Стольник поднялся, поклонился старшему брату. Сойдясь, братья обнялись.
– Здорово ли ехал, брат Василей?
– Благодаря Господа ладно, братец!
– А я тут с дворянами спороваю: не верят, что государь дал мне власть их гонить в Москву на службу… нарядчика требуют.
– Нарядчик на войну гонит… без войны и воевода властен тому. Хитрят, упорствуют.
– Ну, брат, за стол с дороги!
Сели оба друг против друга, налили ковши:
– За великого государя!
– За государыни здоровье, Марии Ильинишны!
– Ну, как она?

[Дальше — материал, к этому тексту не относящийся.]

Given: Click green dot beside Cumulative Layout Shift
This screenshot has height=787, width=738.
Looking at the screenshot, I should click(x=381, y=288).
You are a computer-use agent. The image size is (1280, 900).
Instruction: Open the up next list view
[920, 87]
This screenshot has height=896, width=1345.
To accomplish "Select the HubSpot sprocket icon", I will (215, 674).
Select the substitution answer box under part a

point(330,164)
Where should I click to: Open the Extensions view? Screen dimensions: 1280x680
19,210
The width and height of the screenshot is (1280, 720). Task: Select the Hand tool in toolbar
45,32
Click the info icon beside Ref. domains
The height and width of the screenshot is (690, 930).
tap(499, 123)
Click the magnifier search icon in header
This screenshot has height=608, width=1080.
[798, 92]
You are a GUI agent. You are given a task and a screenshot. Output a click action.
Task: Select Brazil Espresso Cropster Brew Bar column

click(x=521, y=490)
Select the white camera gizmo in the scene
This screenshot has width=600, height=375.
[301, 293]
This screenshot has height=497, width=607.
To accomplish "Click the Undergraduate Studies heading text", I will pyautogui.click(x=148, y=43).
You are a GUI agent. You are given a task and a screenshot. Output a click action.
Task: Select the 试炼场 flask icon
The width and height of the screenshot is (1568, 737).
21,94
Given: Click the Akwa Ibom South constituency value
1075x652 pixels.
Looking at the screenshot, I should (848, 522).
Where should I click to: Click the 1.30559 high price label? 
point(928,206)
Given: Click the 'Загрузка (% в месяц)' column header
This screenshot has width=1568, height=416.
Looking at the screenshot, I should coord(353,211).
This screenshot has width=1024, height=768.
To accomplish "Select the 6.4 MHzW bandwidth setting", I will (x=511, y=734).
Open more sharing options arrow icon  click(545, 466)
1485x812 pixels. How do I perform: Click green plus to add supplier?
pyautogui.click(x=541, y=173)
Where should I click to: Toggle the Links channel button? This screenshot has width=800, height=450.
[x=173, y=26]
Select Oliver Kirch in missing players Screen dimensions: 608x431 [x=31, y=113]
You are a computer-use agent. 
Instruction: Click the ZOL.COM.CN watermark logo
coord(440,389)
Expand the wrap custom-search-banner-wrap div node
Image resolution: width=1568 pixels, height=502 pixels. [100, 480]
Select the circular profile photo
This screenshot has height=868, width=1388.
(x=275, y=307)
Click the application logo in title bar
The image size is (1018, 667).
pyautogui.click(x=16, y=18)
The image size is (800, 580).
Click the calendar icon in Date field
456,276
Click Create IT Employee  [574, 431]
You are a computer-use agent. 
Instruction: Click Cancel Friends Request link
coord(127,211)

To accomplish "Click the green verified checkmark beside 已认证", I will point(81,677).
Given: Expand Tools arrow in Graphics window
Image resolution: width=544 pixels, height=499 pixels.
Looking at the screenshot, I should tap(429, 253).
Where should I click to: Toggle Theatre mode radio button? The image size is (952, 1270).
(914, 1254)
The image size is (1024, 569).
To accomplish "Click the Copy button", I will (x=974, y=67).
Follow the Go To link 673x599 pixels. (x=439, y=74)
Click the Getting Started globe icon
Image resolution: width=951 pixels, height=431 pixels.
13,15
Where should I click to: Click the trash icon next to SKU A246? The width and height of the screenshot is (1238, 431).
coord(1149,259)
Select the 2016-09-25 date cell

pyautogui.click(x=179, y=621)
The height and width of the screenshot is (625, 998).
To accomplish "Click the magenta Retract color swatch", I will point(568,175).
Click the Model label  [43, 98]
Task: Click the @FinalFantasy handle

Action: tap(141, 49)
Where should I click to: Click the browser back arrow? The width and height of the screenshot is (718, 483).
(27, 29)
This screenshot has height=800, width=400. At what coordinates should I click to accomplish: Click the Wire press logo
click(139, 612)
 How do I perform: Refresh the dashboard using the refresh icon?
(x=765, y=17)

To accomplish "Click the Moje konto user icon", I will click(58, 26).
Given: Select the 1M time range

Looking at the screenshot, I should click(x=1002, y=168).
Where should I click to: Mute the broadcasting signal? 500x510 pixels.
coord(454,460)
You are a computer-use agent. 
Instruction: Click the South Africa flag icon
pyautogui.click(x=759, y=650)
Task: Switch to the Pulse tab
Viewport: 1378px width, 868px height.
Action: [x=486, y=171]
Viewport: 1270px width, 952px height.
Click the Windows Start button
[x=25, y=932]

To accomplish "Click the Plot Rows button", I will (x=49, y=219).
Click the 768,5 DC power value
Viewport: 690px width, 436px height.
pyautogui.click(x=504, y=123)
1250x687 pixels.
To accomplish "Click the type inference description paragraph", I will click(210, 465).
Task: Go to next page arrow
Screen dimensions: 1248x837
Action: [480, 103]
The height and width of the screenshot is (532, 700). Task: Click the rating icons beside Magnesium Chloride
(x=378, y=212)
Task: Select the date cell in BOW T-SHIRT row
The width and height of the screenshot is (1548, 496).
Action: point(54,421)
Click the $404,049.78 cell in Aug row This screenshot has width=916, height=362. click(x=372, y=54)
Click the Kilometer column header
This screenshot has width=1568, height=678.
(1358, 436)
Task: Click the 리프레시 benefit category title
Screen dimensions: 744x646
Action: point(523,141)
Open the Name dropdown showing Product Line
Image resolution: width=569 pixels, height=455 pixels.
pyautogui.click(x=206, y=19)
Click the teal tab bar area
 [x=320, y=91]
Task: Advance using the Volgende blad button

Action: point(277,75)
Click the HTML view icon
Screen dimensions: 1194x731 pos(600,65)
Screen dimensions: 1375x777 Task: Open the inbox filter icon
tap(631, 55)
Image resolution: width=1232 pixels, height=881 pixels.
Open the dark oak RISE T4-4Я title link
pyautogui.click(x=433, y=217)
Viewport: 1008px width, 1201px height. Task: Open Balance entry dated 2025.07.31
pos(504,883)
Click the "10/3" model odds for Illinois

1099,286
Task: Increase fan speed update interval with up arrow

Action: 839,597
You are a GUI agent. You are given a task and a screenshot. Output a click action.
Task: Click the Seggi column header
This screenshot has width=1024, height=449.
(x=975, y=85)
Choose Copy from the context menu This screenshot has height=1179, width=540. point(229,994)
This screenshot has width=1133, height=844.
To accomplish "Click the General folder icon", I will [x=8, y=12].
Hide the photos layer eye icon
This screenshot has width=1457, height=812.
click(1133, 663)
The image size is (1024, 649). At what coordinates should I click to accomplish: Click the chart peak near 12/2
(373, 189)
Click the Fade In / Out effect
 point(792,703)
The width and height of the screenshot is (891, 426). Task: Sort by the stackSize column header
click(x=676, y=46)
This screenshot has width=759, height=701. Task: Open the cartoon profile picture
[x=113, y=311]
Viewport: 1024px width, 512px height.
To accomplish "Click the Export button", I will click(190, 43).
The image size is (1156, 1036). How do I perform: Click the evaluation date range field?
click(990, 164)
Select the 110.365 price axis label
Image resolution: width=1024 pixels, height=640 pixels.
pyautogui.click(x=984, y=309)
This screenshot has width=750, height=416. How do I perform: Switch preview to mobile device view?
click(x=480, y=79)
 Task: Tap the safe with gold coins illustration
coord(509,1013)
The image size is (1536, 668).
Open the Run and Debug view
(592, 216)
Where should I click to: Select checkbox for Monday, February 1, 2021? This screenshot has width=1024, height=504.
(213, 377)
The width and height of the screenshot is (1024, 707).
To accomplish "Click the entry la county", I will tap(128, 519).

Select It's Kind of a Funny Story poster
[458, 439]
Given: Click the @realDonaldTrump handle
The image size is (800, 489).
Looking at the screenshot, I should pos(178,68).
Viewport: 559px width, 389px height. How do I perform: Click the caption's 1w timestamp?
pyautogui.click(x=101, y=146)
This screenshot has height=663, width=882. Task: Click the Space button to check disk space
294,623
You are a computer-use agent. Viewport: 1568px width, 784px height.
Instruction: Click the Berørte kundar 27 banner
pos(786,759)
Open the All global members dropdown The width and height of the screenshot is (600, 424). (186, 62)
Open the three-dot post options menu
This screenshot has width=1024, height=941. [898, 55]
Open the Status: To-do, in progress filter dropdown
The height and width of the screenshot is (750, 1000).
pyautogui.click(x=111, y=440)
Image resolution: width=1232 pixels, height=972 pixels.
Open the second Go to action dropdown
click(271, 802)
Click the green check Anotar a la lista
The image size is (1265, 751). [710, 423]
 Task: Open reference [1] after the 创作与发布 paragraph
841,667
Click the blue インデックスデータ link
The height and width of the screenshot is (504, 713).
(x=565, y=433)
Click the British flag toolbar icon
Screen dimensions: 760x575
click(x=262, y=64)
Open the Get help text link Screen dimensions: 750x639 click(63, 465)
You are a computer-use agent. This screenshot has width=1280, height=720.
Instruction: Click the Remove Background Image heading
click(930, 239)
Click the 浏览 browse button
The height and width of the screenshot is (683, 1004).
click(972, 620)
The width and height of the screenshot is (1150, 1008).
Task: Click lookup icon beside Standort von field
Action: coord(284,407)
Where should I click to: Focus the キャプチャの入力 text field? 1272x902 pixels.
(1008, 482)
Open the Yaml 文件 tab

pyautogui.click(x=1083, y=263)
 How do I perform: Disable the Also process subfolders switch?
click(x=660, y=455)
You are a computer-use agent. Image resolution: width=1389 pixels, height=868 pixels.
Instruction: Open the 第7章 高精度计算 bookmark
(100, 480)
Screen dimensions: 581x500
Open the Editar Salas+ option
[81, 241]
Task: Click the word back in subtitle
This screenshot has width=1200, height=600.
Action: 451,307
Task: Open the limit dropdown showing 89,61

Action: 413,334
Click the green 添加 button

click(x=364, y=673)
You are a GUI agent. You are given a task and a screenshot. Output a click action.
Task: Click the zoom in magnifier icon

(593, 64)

Все недужна?
– Скорбна, скорбна государыня, ох и скорбна!
– А ну как преставитца? Тогда чести Милославских конец!
– Э, братец! – Стольник поднял свободную руку, сказал: – Холоп, поди, жди у возка… – Глаза его побежали: один в угол к дверям, где стоял ушедший холоп, другой метнул на дверь спальни. – Не дело сказываешь, братец! Ушей да языков сплошь натыкано.